Figure 16 depicts the average long-term total annual rainfall distribution in the Qara-Qum catchment provided by the National Centre for Climatology of Iran. It can be perceived that rainfall values are higher in the northwest and west of the studied area. Furthermore, the lowest rainfall values belong to the southeast and east of the studied area. This pattern can be seen in the produced monthly rainfall maps in the rainy months because of their greater contribution to the total annual rainfall. Therefore, this is generally compatible with the obtained monthly rainfall maps by means of neural networks.

Fig. 16
figure 16

The average long-term total annual rainfall distribution in the study area, a rainfall isolines and b rainfall continuous map

Conclusion

In this study, mean monthly rainfall values measured at four synoptic stations over the Qara-Qum catchment are used to reveal temporal behavior and spatial distribution of mean monthly precipitation. A hybrid wavelet transform neural network model was used for temporal analysis of the monthly rainfall time series in the Qara-Qum catchment, located in the northeastern Iran. Furthermore, an artificial neural network model was used to compare the results of the WTANN model. Time series of dew point, temperature, and wind speed were also taken as ancillary data in the modeling procedure. From this analysis, it was found that the WTANN model was much better in modeling rainfall time series in the studied area because statistical indices showed better agreement between the measured and calculated values for WTANN model when compared with ANN model. It was also evident that using ancillary data improved the accuracy of predicted rainfall data. Furthermore, the scatter plot between the observed and calculated monthly rainfall for WTANN model in all of the stations was very close to the y = x line.

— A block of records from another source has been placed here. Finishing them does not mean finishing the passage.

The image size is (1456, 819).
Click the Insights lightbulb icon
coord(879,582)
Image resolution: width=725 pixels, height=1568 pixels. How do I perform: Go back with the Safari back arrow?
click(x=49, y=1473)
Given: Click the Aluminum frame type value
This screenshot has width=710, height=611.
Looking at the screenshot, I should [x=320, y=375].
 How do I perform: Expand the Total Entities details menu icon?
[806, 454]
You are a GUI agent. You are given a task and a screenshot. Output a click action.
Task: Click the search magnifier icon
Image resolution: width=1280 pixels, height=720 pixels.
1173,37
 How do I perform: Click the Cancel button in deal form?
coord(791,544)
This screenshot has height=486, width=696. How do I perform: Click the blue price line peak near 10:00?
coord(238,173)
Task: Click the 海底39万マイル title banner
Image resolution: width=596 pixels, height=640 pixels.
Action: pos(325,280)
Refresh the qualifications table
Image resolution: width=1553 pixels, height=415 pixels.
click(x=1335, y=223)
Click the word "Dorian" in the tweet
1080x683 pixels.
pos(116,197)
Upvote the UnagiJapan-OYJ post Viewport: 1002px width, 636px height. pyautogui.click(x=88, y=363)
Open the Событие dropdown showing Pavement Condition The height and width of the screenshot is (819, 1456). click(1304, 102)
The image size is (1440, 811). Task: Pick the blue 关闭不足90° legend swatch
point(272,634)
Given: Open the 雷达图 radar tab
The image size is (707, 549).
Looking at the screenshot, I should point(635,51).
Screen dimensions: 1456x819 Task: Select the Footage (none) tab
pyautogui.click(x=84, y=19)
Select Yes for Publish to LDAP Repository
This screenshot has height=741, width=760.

Finally, the results of the present study showed that the implementation of the hybrid wavelet transform neural network model with ancillary data can improve the accuracy of monthly rainfall time series forecasting.

A simple method is proposed to interpolate the predicted rainfall values in the Qara-Qum catchment with the help of available synoptic stations. The ANN which was used in this study has important advantages over other interpolation methods since they neither require the linearity of the function being modeled nor make any underlying statistical assumptions about the data. The generated continuous surfaces showed the spatial distribution of monthly rainfall in the Qara-Qum catchment. It can be concluded that the use of ANN models as a spatial interpolation method can improve the accuracy of spatial analysis concerning climate analysis studies, making them useful tools in different applications. In future studies, inclusion of other variables in the input seems to be appropriate in mapping the complexity of rainfall variability over the studied area. Therefore, further studies should be carried out in interpolation of rainfall using neural networks.